Anthropic just launched Claude Managed Agents — a fully managed platform that claims to cut agent deployment time by 10x. This isn't just a product. It's a direct challenge to OpenAI's agent tools and t... smartchunks.com/anthropic-c...

3 days ago 0 0 0 0

CoreWeave just landed Anthropic as a major customer in a multi-year deal to host Claude models — first servers online in 2026. The GPU cloud provider's annualized revenue hit $30B. That's a wild number for... smartchunks.com/coreweave-a...

3 days ago 0 0 0 0

Broadcom just locked in a long-term deal to manufacture Google's custom TPUs — part of that massive 3.5GW infrastructure deal with Anthropic.
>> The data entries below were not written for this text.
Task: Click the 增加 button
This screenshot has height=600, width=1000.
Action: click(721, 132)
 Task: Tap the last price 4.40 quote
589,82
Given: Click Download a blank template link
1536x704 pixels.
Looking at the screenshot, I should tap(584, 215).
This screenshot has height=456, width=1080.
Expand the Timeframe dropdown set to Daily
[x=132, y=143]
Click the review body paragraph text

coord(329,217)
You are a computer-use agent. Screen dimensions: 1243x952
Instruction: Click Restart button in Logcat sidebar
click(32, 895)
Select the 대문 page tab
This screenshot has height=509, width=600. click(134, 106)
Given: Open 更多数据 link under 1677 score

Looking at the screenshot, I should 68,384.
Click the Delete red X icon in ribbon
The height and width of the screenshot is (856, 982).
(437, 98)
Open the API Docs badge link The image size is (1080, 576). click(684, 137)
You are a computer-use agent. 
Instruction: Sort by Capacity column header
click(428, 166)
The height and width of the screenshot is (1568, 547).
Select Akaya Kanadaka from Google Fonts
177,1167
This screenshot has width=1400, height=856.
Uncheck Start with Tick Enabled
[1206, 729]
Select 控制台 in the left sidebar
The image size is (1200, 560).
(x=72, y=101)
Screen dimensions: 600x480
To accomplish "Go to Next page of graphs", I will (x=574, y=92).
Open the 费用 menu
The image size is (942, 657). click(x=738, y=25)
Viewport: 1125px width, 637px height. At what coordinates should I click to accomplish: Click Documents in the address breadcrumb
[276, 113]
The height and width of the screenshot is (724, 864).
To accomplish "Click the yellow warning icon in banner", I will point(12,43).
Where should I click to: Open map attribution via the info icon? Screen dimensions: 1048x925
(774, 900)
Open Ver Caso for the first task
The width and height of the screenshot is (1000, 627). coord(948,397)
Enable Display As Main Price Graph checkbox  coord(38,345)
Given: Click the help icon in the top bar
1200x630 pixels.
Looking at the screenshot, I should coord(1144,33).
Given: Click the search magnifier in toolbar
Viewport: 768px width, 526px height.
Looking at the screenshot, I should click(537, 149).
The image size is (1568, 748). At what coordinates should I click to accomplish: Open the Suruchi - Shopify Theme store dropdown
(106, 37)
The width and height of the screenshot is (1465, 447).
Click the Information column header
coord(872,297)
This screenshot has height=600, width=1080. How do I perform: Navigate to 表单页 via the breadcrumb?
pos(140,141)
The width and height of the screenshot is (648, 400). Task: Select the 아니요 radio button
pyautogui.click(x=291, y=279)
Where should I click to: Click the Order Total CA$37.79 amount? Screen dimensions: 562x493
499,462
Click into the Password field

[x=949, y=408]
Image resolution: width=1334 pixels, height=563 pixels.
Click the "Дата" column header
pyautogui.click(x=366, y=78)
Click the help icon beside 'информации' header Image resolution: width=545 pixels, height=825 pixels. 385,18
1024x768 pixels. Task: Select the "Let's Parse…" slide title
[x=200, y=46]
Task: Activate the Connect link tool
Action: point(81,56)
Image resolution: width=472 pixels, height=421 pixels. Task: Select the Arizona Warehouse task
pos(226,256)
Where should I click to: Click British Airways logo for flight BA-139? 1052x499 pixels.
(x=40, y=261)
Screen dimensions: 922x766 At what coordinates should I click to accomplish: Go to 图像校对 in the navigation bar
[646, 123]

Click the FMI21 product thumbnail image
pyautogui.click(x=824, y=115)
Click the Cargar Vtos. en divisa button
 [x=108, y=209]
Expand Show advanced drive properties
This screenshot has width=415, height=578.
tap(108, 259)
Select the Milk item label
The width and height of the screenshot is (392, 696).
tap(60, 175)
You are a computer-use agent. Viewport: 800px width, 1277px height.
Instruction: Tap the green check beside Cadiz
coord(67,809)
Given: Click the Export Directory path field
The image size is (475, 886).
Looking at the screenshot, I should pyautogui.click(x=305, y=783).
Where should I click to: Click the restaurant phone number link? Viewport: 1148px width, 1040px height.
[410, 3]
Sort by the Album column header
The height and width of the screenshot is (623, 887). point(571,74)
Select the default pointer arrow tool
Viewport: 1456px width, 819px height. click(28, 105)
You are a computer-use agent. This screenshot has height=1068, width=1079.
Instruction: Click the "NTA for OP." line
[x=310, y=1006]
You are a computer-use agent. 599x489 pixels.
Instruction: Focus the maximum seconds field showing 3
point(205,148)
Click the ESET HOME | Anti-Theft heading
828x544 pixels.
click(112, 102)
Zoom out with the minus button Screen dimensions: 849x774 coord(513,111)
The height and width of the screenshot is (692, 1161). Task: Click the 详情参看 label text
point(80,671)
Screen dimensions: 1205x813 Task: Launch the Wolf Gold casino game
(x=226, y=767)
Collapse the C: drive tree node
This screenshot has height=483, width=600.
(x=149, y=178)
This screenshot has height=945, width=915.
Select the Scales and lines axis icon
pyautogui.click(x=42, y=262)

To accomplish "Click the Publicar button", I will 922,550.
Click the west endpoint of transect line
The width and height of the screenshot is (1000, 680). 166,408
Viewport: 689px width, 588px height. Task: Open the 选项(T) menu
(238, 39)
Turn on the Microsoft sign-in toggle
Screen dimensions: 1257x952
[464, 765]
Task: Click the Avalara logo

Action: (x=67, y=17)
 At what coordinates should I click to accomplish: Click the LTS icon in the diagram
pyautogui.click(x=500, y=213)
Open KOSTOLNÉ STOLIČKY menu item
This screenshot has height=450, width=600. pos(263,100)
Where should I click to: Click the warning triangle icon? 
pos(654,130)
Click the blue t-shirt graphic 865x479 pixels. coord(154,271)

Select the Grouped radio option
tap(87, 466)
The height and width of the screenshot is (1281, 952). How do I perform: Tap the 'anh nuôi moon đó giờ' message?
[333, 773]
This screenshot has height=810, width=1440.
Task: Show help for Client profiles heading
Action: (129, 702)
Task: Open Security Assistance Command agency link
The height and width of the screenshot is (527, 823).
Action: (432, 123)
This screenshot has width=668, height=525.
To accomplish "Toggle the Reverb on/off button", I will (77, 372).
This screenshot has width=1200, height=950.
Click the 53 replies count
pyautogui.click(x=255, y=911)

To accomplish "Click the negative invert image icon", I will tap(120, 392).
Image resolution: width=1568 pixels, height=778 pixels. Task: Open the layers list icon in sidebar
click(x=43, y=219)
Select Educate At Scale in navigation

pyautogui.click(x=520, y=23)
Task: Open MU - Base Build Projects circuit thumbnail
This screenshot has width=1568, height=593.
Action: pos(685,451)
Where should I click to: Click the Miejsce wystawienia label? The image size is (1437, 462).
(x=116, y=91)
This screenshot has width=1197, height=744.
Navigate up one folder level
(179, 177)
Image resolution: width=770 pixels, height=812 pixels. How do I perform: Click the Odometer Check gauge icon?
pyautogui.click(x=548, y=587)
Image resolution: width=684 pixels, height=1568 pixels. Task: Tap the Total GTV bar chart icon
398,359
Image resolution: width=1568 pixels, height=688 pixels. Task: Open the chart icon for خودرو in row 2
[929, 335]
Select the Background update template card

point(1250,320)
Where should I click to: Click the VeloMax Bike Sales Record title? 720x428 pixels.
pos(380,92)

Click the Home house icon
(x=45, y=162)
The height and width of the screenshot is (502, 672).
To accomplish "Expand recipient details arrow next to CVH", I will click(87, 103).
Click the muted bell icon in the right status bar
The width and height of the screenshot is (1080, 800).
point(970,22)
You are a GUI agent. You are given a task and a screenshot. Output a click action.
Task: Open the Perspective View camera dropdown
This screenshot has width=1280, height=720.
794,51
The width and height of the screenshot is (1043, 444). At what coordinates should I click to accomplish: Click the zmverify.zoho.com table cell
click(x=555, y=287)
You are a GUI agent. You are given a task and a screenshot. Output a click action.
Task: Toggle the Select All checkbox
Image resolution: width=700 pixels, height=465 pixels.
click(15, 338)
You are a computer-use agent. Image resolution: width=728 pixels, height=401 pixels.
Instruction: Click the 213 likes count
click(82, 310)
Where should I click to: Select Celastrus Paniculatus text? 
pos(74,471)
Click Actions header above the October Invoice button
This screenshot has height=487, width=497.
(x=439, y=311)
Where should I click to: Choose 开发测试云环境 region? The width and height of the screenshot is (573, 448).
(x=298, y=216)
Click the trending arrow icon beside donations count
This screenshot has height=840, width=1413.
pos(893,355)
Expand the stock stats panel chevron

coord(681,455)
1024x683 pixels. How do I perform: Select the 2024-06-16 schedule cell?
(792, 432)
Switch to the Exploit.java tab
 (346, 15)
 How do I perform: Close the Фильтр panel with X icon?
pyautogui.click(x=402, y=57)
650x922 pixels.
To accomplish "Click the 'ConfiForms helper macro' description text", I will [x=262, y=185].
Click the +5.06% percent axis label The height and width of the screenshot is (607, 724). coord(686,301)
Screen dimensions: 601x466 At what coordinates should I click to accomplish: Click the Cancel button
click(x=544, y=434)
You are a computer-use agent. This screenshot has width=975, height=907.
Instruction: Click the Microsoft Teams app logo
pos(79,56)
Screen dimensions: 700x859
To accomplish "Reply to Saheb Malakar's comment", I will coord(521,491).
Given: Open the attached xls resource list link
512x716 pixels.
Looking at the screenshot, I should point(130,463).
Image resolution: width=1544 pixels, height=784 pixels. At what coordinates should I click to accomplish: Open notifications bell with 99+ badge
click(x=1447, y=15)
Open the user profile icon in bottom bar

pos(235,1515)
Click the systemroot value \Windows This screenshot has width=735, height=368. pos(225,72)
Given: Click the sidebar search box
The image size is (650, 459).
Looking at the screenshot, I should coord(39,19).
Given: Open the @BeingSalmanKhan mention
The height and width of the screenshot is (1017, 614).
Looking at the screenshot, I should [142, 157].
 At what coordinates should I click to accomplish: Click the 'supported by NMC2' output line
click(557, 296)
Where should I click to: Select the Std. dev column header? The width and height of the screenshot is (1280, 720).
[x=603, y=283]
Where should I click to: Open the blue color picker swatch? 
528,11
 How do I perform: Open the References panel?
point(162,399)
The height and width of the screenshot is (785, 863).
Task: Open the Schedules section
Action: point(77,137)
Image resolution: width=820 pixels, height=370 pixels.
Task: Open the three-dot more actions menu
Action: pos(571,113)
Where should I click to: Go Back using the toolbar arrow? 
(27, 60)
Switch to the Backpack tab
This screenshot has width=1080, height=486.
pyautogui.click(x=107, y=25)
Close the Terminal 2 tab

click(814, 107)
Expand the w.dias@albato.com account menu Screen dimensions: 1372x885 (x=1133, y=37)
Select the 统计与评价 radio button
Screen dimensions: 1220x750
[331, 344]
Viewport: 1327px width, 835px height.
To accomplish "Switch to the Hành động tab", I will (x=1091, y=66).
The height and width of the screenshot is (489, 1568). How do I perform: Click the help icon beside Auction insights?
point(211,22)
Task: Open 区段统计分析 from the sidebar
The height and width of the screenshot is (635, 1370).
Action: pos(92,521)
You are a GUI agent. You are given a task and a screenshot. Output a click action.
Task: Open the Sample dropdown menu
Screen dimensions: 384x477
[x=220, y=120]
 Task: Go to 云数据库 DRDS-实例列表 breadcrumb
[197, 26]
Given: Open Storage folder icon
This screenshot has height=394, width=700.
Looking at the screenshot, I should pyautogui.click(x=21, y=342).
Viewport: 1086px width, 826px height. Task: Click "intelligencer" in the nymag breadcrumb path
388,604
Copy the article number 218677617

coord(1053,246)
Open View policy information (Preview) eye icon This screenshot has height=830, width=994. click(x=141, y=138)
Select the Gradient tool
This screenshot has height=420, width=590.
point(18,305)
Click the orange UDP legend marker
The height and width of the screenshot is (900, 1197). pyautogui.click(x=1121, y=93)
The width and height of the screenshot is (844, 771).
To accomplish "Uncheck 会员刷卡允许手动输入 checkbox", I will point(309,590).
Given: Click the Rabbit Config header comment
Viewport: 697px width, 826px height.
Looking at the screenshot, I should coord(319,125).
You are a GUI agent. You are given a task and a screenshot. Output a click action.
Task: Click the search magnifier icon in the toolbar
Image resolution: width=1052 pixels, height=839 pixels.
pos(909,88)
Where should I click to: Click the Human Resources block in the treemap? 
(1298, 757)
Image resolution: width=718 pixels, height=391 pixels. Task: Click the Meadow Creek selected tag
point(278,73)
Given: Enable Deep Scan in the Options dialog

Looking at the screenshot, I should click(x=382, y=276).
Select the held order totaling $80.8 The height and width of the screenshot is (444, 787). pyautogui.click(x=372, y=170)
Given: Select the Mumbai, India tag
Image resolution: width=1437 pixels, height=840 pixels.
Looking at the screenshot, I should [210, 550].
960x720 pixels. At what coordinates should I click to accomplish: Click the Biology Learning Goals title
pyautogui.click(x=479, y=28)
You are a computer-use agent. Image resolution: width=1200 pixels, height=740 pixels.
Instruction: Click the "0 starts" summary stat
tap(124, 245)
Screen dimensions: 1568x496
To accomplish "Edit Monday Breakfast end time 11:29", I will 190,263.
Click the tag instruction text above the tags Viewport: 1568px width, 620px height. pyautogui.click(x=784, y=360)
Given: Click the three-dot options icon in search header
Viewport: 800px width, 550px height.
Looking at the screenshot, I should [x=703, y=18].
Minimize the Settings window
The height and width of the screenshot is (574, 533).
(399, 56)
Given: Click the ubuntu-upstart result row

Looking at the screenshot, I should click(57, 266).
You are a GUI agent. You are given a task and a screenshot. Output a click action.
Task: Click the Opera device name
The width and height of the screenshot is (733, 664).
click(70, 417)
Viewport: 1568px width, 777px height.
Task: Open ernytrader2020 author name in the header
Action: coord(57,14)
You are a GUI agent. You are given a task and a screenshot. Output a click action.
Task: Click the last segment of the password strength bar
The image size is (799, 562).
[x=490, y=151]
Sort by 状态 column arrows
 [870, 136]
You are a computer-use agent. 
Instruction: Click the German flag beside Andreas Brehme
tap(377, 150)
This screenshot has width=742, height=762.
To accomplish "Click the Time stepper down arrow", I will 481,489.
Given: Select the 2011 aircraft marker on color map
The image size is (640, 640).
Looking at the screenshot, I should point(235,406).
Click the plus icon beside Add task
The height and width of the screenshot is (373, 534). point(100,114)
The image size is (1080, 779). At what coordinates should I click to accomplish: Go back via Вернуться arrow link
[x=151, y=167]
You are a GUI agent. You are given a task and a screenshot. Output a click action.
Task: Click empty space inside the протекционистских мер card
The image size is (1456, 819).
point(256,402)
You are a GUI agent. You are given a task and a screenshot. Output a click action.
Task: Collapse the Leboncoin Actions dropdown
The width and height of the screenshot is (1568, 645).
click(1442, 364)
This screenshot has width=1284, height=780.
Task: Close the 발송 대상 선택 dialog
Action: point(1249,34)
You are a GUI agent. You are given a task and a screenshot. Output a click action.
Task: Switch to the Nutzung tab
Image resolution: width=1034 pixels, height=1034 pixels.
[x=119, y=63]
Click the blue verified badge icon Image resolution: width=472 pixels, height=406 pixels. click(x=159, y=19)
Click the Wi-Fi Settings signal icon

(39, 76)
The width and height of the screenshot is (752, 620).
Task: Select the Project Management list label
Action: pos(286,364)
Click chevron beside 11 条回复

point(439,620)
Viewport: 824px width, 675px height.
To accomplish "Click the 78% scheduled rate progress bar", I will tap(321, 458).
Stock popped 4% because investors finally see concrete AI revenue ... smartchunks.com/broadcom-go...

3 days ago 0 0 0 0

Microsoft just dropped three first-party AI models that beat OpenAI Whisper and Google Gemini on benchmarks — while running 50% cheaper. MAI-Transcribe-1 hits 3.9% Word Error Rate and tra... smartchunks.com/microsoft-s...

3 days ago 0 0 0 0

NVIDIA just released Ising — the first open-source AI models built specifically for quantum computing. 2.5x faster error correction, 3x better accuracy than current tools, and calibration time slashed fro... smartchunks.com/nvidia-isin...

3 days ago 0 0 0 0

Meta just shipped Muse Spark — its first model from the new Superintelligence Labs, built after Llama 4 crashed and burned. It reportedly matches OpenAI and Google on benchmarks, powers Meta AI across b... smartchunks.com/meta-launch...

3 days ago 0 0 0 0

Alibaba just deployed autonomous AI agents to millions of merchants on Taobao and Tmall — handling pricing, vouchers, and customer service without human input. This is the largest live agentic AI ro... smartchunks.com/alibaba-aut...

3 days ago 1 0 0 0

C3 AI just declared assisted development dead. Its new C3 Code platform builds production-grade enterprise apps from plain English prompts — no developers required. CEO says it's the end of an... smartchunks.com/c3-ai-c3-co...

3 days ago 1 0 0 0

OnePlan just shipped its April 2026 release with AI automation aimed at enterprise PMOs drowning in manual portfolio management work. The pitch: let AI handle the busywork so humans can focus o... smartchunks.com/oneplan-apr...

3 days ago 0 0 0 0

GPT-5.4-Cyber Explained: OpenAI's Trusted Access For Cyber Program OpenAI's new cybersecurity model is now available to thousands of verified defenders. What GPT-5.4-Cyber does, how Trusted Access for Cyber works, who qualifies.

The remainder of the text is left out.